Узнавши слабую струну доктора Черешневского, я начал ею пользоваться, и, как только он завернет ко мне вечером, что случалось почти каждый день, я сейчас завожу речь об охоте, и Виктор Ксаверьевич непременно просидит у меня не менее часа. Великим подспорьем для меня в этих разговорах служила книга «Записки ружейного охотника» Сергея Тимофеевича Аксакова, бывшая тогда свежею литературною новостию. У доктора этой книги еще не было, и я пользовался аксаковским трудом и смело, и бесцеремонно. Но, под конец, сознался в источнике моей охотничьей премудрости. Мы принялись за чтение и производили его медленно. Дойдя однажды до того места, где Аксаков столь художественно описывает болото, вытерпевшее нашествие охотников, и рисует картину подстреленных и осиротевших куликов, рассевшихся по окраинам болота, доктор остановился, задумался и сказал мне:
– Однако, странно, как нужно людям, самим испытавшим сиротство, распространять его из одного удовольствия. Сколько я перестрелял этих бедных куликов, а мой Игнатий еще больше… А ведь, кажется, мог бы я себе отказать в этом… – Доктор задумался.
– Чего же, – говорю, – вы остановились?
– Так себе, вспомнилось прошлое.
– А что именно, если это не секрет?
– Нет, какой же секрет. Вот эти кулики-то по окраинам… Я сам, знаете, тоже из таких куликов… Вспоминается, как отец у меня… умер… Жили мы в городишке маленьком, отец мой был чиновник маленький, средства у нас были маленькие, и сам я был маленький, и вдруг, хопс-лопс, батька скопытился, вдруг свернулся и помирает…
Мама, как говорят у нас, «голову истратила», потому что больше-то и тратить нам с нею нечего было. Мама плачет, руки ломает. «Беги, – говорит мне, – Тоська, за лекарем; кланяйся, проси, ноги целуй, чтобы на милость Бога пришел». Я ударился, просил и ноги целовал, и лекарь явился, посмотрел на отца, прописал лекарство и ушел. Ночь отец едва передышал, а к утру совсем начал отходить.

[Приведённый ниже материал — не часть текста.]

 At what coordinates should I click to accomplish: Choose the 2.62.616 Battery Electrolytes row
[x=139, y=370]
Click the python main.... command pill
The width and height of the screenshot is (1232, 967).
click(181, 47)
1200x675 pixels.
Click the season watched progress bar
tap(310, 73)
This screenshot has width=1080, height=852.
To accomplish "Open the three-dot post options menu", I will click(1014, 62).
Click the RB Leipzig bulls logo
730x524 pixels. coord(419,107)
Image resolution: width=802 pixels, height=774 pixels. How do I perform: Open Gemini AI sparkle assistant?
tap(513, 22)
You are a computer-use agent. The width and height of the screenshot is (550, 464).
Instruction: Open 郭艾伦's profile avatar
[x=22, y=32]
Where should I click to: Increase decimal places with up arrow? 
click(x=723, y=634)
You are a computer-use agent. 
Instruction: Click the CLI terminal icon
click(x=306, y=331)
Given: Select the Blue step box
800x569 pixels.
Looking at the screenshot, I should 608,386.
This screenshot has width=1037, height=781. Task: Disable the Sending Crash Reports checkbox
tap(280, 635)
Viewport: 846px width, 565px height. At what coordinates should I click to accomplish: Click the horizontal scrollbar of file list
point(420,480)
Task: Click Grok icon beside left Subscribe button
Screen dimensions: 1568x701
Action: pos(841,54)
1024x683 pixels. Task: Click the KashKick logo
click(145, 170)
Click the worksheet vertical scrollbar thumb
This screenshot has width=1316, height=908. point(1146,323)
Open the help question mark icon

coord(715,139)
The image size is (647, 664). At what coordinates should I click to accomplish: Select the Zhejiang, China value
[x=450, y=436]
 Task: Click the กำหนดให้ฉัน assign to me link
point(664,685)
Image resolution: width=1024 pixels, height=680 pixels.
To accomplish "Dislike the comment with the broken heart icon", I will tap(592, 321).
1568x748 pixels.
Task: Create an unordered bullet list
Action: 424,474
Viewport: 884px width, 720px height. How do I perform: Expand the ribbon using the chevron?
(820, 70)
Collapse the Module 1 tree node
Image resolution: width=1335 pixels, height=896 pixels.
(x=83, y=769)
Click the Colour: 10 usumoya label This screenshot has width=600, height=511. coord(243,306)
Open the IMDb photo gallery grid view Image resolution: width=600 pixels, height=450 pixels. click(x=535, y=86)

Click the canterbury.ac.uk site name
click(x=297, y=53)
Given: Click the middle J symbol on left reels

– Ой, беги, сынку, опять за лекарем! – шлет меня мама.
Я опять побежал за лекарем, но лекарь-то не пошел, а прямо-напрямо объявил мне, что он, не получа денег за свой первый визит, другого делать даром не намерен. Тут я, разумеется, опять и в слезы, и в ноги, да ничто не берет, а пока я плакал, да клянчил, отец дома умер, а за ним вслед через недельку убралась и мама, и я очутился круглым сиротою в двенадцать лет от роду. Наша бедная движимость пошла на похороны. Вот все, что у меня осталось после отца…
Доктор показал мне старинные серебряные часы.
– Они тоже были проданы, и я их разыскал и выкупил, бывши уже на службе. Горе я свое переносил молодцом и еще маму поддерживал, говорил, что я сам буду лекарем и буду всех лечить без всякой платы.
– Так, дитя мое, так; так и сделай:
– Я и сам себя, – говорю, – на то, мама, обещаю.